### [PROBLEM TO SOLVE]
Which lines run from the line with "is (601, 850)." through the line with "This screenshot has height=671, width=960." in the entries below? Print them exactly, both ends included, and nothing more.

### [RECORDS]

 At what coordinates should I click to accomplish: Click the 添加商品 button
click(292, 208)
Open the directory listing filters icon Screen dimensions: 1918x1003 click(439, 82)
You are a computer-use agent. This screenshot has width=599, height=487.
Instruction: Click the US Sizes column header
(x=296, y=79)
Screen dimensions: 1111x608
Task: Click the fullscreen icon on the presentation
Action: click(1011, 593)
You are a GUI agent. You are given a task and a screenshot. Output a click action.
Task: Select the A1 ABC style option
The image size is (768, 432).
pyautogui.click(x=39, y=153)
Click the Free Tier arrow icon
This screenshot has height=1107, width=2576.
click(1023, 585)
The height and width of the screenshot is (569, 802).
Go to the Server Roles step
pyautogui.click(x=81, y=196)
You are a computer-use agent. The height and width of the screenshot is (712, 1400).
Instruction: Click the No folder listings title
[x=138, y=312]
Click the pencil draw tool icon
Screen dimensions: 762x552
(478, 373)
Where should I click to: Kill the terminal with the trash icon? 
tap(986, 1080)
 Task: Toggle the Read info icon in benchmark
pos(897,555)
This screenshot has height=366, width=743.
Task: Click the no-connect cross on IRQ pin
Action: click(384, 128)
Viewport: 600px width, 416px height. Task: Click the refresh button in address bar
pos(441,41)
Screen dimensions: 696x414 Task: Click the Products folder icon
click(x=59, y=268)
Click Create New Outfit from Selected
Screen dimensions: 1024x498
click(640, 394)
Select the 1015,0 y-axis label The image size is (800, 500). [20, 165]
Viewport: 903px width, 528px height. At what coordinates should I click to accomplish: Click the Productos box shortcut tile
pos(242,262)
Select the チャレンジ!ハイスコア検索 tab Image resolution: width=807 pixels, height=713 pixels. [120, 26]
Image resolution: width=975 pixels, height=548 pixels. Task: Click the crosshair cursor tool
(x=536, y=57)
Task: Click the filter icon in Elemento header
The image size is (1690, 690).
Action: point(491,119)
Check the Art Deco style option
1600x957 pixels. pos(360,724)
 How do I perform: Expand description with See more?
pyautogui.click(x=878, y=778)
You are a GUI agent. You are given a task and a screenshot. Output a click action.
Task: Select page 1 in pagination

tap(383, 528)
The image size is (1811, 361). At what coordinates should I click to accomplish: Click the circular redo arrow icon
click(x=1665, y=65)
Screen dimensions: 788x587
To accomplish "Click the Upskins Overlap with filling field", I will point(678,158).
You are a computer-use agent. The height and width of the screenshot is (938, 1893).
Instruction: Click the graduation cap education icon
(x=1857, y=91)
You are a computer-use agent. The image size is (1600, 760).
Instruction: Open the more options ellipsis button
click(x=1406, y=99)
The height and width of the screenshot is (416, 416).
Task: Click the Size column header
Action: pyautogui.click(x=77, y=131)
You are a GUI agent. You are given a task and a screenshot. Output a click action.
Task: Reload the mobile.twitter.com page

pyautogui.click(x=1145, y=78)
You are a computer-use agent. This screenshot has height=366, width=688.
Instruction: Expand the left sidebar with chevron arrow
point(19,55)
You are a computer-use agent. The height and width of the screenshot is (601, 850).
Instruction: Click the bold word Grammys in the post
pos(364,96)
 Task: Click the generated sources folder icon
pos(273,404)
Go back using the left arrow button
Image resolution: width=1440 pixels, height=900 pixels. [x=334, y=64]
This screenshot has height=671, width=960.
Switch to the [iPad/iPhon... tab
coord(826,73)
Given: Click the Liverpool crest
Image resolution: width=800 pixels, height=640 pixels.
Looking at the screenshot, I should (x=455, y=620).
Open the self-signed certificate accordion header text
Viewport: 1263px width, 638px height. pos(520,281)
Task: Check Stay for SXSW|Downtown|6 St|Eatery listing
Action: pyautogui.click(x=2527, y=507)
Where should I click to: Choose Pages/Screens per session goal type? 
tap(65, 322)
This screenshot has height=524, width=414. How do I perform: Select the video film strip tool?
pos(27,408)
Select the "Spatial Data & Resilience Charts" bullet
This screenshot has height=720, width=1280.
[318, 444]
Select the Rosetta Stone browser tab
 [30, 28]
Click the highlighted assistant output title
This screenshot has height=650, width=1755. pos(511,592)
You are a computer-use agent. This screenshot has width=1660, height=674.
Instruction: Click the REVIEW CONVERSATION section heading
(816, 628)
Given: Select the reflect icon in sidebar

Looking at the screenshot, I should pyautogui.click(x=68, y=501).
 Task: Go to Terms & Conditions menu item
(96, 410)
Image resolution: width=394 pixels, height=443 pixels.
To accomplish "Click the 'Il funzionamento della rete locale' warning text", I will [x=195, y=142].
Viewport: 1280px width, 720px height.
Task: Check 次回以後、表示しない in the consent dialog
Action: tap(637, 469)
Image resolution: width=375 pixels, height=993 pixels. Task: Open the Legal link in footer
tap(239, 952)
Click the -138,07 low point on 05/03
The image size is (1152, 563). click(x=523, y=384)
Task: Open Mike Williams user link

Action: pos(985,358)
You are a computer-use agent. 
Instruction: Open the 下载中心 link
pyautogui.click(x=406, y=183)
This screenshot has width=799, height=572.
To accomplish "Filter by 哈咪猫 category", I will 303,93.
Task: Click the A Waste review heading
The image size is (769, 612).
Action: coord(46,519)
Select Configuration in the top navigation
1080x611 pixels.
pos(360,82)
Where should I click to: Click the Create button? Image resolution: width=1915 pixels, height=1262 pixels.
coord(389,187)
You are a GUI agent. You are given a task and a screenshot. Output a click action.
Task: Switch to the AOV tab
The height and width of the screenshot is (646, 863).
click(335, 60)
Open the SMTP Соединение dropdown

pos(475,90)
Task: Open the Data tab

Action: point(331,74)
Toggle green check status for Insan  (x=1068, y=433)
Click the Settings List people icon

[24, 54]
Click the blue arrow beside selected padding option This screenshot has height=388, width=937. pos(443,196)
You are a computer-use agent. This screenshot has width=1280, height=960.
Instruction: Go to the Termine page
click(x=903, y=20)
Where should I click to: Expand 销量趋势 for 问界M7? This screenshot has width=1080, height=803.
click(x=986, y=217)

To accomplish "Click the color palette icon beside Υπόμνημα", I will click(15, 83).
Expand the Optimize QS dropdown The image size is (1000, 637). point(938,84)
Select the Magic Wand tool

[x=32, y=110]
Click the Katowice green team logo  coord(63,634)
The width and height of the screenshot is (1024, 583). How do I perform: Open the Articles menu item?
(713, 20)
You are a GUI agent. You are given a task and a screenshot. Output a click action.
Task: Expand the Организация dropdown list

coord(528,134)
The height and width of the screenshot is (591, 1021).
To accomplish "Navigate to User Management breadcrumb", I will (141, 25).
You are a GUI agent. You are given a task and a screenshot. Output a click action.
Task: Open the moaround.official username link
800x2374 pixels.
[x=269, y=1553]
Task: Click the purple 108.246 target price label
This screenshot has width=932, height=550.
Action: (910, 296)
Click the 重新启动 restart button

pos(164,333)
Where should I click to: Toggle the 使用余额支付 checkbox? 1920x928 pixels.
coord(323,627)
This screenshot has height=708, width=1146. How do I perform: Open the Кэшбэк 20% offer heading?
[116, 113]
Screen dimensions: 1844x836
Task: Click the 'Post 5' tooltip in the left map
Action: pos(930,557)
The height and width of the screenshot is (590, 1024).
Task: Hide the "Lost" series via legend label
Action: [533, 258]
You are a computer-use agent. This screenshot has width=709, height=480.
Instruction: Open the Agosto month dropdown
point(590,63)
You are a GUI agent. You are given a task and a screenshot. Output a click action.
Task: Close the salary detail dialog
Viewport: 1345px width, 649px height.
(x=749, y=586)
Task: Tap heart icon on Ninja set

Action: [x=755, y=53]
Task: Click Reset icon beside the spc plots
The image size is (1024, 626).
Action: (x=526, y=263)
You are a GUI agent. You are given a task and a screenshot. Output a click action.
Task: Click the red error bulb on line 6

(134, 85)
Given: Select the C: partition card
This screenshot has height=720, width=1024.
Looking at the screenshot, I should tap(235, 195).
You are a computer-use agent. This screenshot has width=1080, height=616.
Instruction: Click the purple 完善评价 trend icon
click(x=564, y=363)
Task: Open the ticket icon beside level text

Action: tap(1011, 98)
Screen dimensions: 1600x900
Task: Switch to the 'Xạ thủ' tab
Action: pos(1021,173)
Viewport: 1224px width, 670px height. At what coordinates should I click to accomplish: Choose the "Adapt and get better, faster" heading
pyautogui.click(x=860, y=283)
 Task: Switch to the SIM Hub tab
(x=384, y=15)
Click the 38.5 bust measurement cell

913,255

### [OUTPUT OF THE TASK]
You are a computer-use agent. The height and width of the screenshot is (601, 850).
Instruction: Click the bold word Grammys in the post
pos(364,96)
 Task: Click the generated sources folder icon
pos(273,404)
Go back using the left arrow button
Image resolution: width=1440 pixels, height=900 pixels. [x=334, y=64]
This screenshot has height=671, width=960.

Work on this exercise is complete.